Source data
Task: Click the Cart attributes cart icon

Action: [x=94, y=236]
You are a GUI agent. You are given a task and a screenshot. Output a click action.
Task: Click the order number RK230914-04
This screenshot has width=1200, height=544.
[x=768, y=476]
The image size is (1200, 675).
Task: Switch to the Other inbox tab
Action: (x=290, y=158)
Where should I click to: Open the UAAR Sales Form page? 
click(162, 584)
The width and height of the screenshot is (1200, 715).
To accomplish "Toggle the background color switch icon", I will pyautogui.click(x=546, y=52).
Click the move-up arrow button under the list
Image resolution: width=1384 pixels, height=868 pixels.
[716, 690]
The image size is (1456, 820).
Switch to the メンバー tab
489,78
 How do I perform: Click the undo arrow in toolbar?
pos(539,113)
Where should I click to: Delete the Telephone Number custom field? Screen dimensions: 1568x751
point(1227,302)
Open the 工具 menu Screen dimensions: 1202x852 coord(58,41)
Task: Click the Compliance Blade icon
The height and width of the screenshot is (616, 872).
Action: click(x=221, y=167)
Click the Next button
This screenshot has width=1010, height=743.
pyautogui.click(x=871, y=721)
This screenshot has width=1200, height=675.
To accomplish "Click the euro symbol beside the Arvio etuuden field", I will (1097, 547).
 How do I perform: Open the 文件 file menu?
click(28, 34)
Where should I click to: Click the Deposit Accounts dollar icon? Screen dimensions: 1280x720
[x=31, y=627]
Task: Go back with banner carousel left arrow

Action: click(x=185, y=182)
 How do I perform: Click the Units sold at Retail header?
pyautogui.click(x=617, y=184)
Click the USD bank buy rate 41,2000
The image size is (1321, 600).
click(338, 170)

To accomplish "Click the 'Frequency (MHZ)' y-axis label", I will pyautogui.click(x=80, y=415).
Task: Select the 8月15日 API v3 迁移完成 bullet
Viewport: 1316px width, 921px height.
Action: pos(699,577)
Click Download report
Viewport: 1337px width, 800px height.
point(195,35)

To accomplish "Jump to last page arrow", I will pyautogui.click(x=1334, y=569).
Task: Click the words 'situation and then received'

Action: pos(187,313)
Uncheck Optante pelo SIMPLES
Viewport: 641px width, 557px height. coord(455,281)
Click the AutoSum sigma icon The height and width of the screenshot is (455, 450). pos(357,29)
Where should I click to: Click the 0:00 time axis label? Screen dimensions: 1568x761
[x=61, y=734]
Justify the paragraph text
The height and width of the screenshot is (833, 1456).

= AIM OF THE EXERCISE =
Exact copies of the line containing "The image size is (1456, 820)." and of every line after it through the end of the entries are all that should be output.

= EXERCISE RESPONSE =
The image size is (1456, 820).
Switch to the メンバー tab
489,78
 How do I perform: Click the undo arrow in toolbar?
pos(539,113)
Where should I click to: Delete the Telephone Number custom field? Screen dimensions: 1568x751
point(1227,302)
Open the 工具 menu Screen dimensions: 1202x852 coord(58,41)
Task: Click the Compliance Blade icon
The height and width of the screenshot is (616, 872).
Action: click(x=221, y=167)
Click the Next button
This screenshot has width=1010, height=743.
pyautogui.click(x=871, y=721)
This screenshot has width=1200, height=675.
To accomplish "Click the euro symbol beside the Arvio etuuden field", I will (1097, 547).
 How do I perform: Open the 文件 file menu?
click(28, 34)
Where should I click to: Click the Deposit Accounts dollar icon? Screen dimensions: 1280x720
[x=31, y=627]
Task: Go back with banner carousel left arrow

Action: click(x=185, y=182)
 How do I perform: Click the Units sold at Retail header?
pyautogui.click(x=617, y=184)
Click the USD bank buy rate 41,2000
The image size is (1321, 600).
click(338, 170)

To accomplish "Click the 'Frequency (MHZ)' y-axis label", I will pyautogui.click(x=80, y=415).
Task: Select the 8月15日 API v3 迁移完成 bullet
Viewport: 1316px width, 921px height.
Action: pos(699,577)
Click Download report
Viewport: 1337px width, 800px height.
point(195,35)

To accomplish "Jump to last page arrow", I will pyautogui.click(x=1334, y=569).
Task: Click the words 'situation and then received'

Action: pos(187,313)
Uncheck Optante pelo SIMPLES
Viewport: 641px width, 557px height. coord(455,281)
Click the AutoSum sigma icon The height and width of the screenshot is (455, 450). pos(357,29)
Where should I click to: Click the 0:00 time axis label? Screen dimensions: 1568x761
[x=61, y=734]
Justify the paragraph text
The height and width of the screenshot is (833, 1456).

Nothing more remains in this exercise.